Gene therapy — once heralded as a miracle cure for some genetic disorders — has had a chequered past, and recent developments do little to bestow confidence in this approach.

Although initially thought to be a success, a clinical trial that began in 1999 was temporarily halted when three out of eleven patients developed leukaemia following gene therapy to treat X-linked severe combined immunodeficiency (X-SCID). This unfortunate outcome led US-based scientists to re-evaluate this approach using mice to study its long-term effects. These scientists have now shown that treatment of immunodeficient mice by replacing the defective gene encoding the common cytokine receptor γ-chain (Il2rg) with the normal version, as was done in the human trial, caused lymphomas in a third of the animals in later life (Nature, 27 April 2006). Dr Niels-Bjarne Woods, one of the scientists who carried out the research, was “surprised by the strength of the association” (BBC News, 27 April 2006) and concluded that “preclinical experimental treatments involving transgenes should include long-term follow-up” (Nature, 27 April 2006).

Moreover, the development of cancer in the mice was not because insertion of the gene led to activation of the oncogene Lmo2, as was originally suggested to explain the complication in humans, but because IL-2Rγ itself has oncogenic properties.
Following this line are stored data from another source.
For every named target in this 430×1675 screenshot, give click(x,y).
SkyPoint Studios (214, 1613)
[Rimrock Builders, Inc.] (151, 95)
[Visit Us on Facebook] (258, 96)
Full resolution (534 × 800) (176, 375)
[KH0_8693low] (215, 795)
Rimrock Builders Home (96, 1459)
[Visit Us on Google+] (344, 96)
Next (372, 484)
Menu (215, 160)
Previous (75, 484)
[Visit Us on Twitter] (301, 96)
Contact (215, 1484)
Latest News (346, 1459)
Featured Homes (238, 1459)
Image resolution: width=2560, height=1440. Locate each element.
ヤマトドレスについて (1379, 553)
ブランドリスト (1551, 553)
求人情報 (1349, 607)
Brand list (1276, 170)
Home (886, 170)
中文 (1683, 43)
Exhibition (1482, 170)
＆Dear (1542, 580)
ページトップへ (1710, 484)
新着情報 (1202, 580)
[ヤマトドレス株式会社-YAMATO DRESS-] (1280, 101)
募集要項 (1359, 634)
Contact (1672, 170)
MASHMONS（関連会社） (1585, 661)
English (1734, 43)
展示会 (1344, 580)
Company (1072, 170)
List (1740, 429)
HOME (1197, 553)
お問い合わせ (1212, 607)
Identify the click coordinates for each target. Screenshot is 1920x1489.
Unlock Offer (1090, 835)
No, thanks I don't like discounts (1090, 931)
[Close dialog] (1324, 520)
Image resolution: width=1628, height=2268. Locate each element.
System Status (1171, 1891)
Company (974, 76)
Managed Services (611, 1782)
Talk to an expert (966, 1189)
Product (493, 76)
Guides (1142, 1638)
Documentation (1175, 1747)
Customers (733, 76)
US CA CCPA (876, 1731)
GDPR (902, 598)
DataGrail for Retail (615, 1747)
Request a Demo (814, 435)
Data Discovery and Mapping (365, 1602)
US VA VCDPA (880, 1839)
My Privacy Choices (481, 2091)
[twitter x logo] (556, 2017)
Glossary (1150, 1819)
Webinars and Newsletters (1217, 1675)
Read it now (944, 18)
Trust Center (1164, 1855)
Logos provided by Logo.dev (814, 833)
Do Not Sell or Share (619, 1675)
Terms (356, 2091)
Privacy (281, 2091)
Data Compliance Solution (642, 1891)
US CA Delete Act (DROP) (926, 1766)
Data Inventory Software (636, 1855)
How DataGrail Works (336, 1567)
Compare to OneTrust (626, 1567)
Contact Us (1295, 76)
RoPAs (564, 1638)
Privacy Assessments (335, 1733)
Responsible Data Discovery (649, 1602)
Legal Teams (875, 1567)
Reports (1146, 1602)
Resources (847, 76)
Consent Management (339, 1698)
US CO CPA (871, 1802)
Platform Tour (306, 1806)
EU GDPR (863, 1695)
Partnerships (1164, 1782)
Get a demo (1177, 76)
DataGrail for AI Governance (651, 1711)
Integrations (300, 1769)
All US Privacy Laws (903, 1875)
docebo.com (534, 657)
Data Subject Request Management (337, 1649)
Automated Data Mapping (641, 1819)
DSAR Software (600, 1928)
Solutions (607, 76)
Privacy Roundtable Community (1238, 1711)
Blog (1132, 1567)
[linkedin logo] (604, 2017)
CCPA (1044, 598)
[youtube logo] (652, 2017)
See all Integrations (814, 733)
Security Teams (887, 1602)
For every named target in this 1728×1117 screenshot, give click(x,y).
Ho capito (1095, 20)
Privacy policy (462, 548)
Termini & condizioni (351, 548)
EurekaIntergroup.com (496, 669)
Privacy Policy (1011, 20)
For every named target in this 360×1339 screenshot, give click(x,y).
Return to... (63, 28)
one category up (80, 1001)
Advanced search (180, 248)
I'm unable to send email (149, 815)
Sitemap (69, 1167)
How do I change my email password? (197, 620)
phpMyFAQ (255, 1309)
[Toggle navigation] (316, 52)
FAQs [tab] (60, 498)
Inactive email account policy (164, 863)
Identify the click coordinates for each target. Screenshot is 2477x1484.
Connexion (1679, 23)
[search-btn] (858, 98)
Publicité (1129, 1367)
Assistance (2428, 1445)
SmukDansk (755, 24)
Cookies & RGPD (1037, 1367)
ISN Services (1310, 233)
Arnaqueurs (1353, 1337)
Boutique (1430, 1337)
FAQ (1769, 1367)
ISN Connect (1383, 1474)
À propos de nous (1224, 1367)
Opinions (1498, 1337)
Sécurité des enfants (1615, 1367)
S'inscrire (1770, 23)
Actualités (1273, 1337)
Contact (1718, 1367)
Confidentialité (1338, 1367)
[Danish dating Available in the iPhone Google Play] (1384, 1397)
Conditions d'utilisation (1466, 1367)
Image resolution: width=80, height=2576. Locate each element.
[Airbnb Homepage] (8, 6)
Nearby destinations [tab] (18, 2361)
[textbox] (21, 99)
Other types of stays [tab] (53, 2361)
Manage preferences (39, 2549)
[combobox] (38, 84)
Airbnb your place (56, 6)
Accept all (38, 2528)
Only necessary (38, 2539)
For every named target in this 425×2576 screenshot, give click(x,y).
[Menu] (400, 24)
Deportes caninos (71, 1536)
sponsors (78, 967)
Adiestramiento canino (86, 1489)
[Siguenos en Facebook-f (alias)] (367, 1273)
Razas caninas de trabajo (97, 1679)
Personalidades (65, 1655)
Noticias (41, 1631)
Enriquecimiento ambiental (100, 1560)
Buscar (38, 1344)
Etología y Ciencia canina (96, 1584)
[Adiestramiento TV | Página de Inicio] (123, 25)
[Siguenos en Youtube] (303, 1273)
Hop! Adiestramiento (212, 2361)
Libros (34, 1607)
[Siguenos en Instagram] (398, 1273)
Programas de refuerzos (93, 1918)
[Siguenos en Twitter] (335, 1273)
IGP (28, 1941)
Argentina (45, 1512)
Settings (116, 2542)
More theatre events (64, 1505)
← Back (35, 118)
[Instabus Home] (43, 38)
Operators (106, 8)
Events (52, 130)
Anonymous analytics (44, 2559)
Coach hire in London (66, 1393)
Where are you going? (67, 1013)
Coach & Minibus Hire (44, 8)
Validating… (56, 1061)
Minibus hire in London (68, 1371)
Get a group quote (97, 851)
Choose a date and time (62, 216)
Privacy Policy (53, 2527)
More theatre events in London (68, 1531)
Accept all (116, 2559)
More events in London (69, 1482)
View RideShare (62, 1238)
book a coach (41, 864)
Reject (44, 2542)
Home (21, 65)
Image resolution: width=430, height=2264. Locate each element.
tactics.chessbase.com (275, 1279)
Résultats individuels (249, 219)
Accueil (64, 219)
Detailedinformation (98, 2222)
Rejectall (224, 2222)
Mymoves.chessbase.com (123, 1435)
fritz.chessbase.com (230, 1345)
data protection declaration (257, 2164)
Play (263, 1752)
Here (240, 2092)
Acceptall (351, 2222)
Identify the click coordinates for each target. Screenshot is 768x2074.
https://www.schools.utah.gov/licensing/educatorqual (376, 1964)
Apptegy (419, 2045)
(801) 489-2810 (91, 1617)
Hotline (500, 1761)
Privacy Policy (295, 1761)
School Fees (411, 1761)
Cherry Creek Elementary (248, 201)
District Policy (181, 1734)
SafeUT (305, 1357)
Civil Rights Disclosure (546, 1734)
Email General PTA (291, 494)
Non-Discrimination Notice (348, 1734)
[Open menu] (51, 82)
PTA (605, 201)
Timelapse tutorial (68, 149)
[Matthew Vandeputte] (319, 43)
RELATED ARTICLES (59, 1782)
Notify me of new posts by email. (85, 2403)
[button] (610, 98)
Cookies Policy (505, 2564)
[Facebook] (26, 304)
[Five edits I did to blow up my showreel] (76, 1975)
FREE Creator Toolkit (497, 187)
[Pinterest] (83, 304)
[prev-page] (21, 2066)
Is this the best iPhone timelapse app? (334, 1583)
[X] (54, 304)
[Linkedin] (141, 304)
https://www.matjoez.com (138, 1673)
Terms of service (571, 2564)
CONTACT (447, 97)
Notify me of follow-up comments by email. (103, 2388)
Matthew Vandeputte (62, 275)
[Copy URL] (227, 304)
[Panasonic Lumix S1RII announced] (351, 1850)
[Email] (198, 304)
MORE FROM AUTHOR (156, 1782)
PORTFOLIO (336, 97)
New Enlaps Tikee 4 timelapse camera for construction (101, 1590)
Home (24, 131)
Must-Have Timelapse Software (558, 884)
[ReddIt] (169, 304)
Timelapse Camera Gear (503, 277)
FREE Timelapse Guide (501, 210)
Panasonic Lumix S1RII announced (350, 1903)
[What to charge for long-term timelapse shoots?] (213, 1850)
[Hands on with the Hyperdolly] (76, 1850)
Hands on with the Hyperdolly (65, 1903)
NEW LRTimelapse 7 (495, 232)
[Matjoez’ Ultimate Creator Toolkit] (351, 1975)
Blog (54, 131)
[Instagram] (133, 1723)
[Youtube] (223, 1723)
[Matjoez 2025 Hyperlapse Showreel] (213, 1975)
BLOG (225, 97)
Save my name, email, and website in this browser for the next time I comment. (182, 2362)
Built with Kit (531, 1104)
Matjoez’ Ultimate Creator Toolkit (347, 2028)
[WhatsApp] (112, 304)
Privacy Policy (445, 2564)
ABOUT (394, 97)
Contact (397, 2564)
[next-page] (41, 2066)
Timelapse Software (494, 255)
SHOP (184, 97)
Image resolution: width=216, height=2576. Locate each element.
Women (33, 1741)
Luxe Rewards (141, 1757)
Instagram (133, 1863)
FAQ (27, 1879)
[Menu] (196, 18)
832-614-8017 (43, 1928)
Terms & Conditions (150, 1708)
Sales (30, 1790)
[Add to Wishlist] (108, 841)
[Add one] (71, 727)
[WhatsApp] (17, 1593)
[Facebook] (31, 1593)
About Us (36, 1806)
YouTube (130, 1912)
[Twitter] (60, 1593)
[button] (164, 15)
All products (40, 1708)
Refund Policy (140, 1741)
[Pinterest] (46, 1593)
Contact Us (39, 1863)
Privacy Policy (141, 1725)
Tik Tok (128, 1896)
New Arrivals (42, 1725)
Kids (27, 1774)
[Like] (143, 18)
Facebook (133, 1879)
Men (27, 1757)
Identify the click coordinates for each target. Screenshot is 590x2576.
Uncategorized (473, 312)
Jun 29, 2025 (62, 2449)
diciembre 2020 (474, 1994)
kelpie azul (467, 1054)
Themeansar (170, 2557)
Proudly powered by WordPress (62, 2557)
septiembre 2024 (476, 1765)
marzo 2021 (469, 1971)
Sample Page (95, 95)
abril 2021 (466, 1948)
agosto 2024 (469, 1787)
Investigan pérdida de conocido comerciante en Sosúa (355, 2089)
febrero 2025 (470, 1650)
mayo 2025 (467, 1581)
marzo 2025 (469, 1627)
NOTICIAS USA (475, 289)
So, the development of leukaemia “may in fact have been an inevitable consequence of the treatment, not just a rare side effect” (New Scientist, 29 April 2006).

But Professor Adrian Thrasher, of Great Ormond Street Hospital, London, UK, who has successfully treated nine children using this approach and seen no cases of leukaemia, told the BBC that “The researchers have taken artificially high doses of these genes and given them to animals.” (BBC News, 27 April 2006).